Vagrant VM not saving any changes; creates new VM upon every `halt/suspend + up` (Windows Vagrant, VirtualBox, RailsDevBox) - ruby-on-rails

I am trying to use Virtual Box + Vagrant + Rails Dev Box on a Windows machine. I am able to run vagrant up and vagrant ssh to get into the virtual machine but none of the changes that I make are being saved, such as installing rails. Every time I halt Vagrant and start again, it's as if I loaded it for the first time. The process goes through all the steps that make the first vagrant up.
I have noticed, however, is that the one change I made to the Vagrantfile (synced folders location) is persisting.

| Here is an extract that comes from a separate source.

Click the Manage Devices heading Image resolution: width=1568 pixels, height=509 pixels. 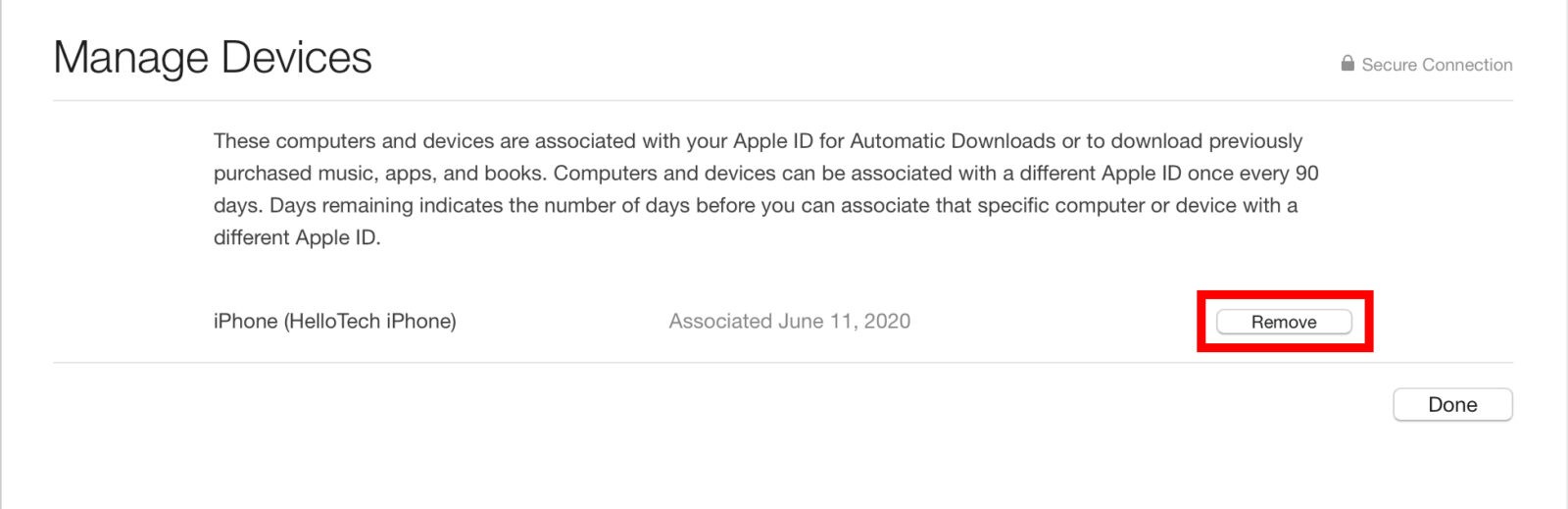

Also, if I use vagrant reload, the changes seem to persist. So it looks like the problem only happens if I use vagrant halt or vagrant suspend followed by vagrant up. But I wasn't under the impression that vagrant halt (and especially not vagrant suspend) is supposed to destroy a VM.
And when I open VirtualBox Manager I can see a bunch of instances of rails-dev-box VM's that have been created.

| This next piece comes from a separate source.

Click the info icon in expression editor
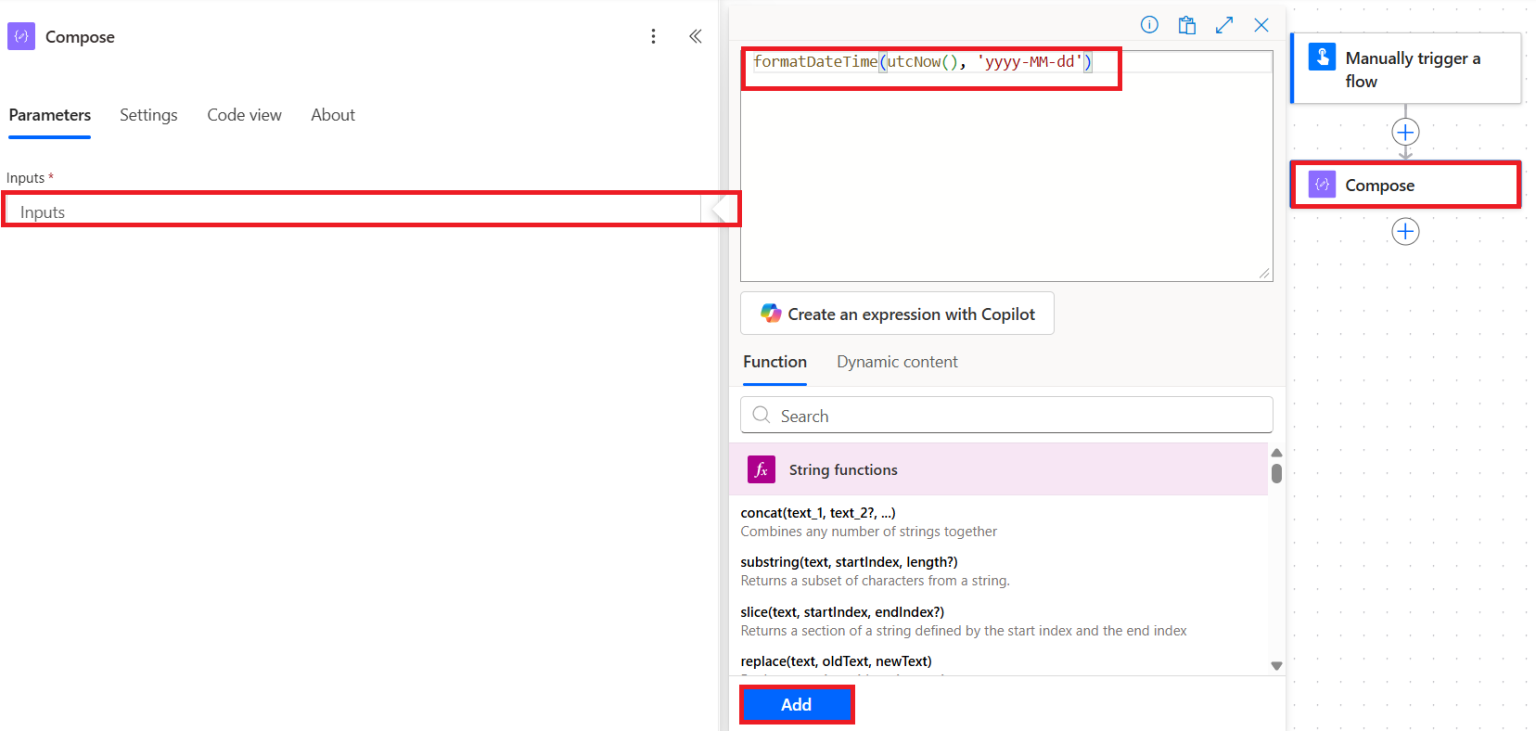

I found an issue that looks like this in the Vagrant Github issues site but honestly the discussion is totally over my head and I wasn't able to understand the resolution even though that thread is closed.
If anyone knows what is causing and could explain in "newbie" terms or, if my problem is too opaque, could walk me through the next steps to debug, I would really appreciate it!
EDIT
After writing this out and thinking about it more, I realized the problem is not actually that "changes aren't being saved." They're being saved...but I'm just being taken to a brand new VM any time I run vagrant up.

Have you tried vagrant resume instead of vagrant up?

I have been having this same issue, and have a couple possible solutions.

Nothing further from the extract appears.